Разве не были они весьма отдалёнными, взаимоотношения давно отошедшей от текущих колхозных дел старушки и присланного из другого района председателя? Правда, встречая на улице, бывало, Джихангир Сафаргалин никогда не проходил мимо, не спросивши: «Как здоровье, бабушка? Не жалуешься на жизнь?…» Но ведь это было лишь из-за доброты его сердечной! Так он спрашивал не у неё одной… Знала Бибинур, что дел у председателя столько, что не склевать их целому выводку кур, и никто не запомнит Джихангира расслабленно сидевшим на месте: он был постоянно на ногах, в движении, даже на заседаниях правления, бывало, ходил из угла в угол. Только на миг остановится, задумавшись, у окна и опять начнёт ходить, мерить шагами половицы. А ещё покойный любил открытые окна. Не раз, проходя мимо, бабушка Бибинур с удивлением замечала, что до самых поздних осенних дней окна председательского кабинета оставались распахнутыми, не замазанными на зиму. Зачем села она в эту машину?
Вон ведь сколько людей, кто несравненно – в тысячу раз – был ближе председателю, остались стоять огромным клубком горя у околицы. Спасибо, что и среди оставшихся там не оказалось никого, кто бы поинтересовался: «Куда это придурковатая старуха собралась ехать, прицепившись подобно тележному ведёрку с дёгтем?…»
Машины меж тем бесшумно миновали ставший памятником умершему председателю каменный мост и, будто спотыкаясь, как хромоногие гусята, натужно взобрались по одной на гору. Те, что выехали раньше, подождали остальных… На горной гряде дул ветер, напоенный лесными запахами; ветер стал сильно трепать концы белого покрывала, укрывавшего Джихангира, рассыпал его мягкие кудри по жёлтому, как воск, лицу. И несмотря на то, что бабушка Бибинур всячески старалась закрыть свои ноги подолом длинного платья, чтобы не показать родным покойного, сидевшим в ряд по обеим сторонам кузова на низеньких скамейках, свои латаные-перелатаные штаны, ветер, резвясь, выдёргивал подол из её рук, и всё время приходилось бороться с ним, не могла она, как хотела бы, придержать взвившуюся на гробу материю…
Когда остановились на вершине горы, перед спуском, она невольно глянула вниз, на привычные глазу пёстрые пятна из строений и огородов деревни Аксыргак, увидела, конечно, запруду, лежавшую неровным осколком зеркала на зелёном. Запруда тоже была его, Джихангира, памятью… Потом, пока не въехали в лес, она больше не подняла головы. Внизу, за лесом, не дуло, лицо Джихангира было закрыто волосами, и тогда она тихо, чтобы не услышали окружающие, стала еле различимым свистом вызывать ветер: прилети, сделай эти волосы лёгкими, живыми!
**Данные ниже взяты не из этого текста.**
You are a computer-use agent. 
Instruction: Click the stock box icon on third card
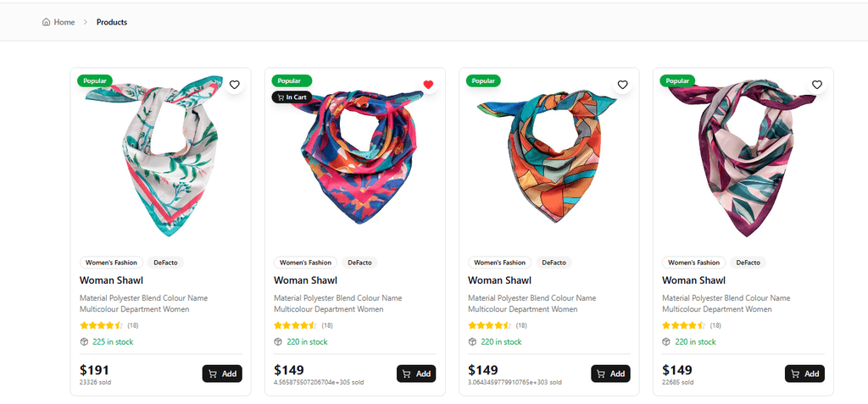(473, 342)
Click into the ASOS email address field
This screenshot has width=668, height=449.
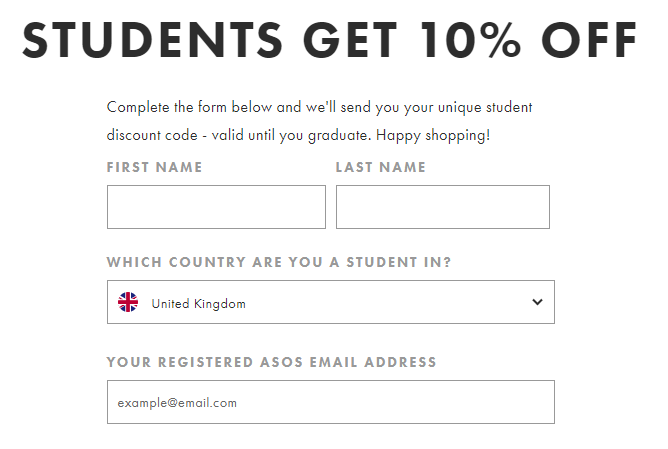[x=331, y=402]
У кладбищенских ворот приближающиеся машины тучей встречали односельчане Джихангира. Как только грузовики остановились, она слезла самой первой и присоединилась к этой толпе.
Сильные мужские руки сняли гроб с машины, народ в скорбном молчании потёк внутрь кладбища; бабушка Бибинур же, соблюдая мусульманский обычай, как все другие женщины, осталась за забором.
Значит, вот оно, его последнее пристанище… В этом тихом уголке земли будет вечно спать Джихангир Сафаргалин. Теперь уже никто не увидит, как при ходьбе сильно размахивает он руками, никто не услышит, как он засмеётся, вскидывая голову и обнажая крепкие белые зубы. Пока живые живут – будут помнить его, а придёт совсем новое поколение – для тех уже он будет никто…
Там, за кладбищенской оградой, началась панихида. И здесь люди говорили с печалью, подбирая подобающие слова. Бабушка Бибинур не могла расслышать всех слов, и то, что не дослышала, домысливала сама. Она не знала высоких книжных фраз, да и религиозных познаний было у неё маловато: на все случаи жизни годились всё те же две суры из Корана – «альхам» и «колхуалла» – и в радости, и в горе они были опорой её. Однако сегодня просились на язык какие-то удивительно трогательные слова, о существовании которых в своей душе она доселе и не подозревала. «Пусть будет широкой твоя узкая могила, – шептала старушка, – да не забудется вовеки имя твоё в памяти людской. Да минут тебя муки ада, да простятся все грехи твои, да пребудешь ты в раю! Ибо ты желал людям только красоты и чистоты. Пусть будет земля тебе пухом, а ты, Всевышний, избавь его от новых мучений!» Так много-много раз молила она, медленно идя вдоль кладбищенского ограждения.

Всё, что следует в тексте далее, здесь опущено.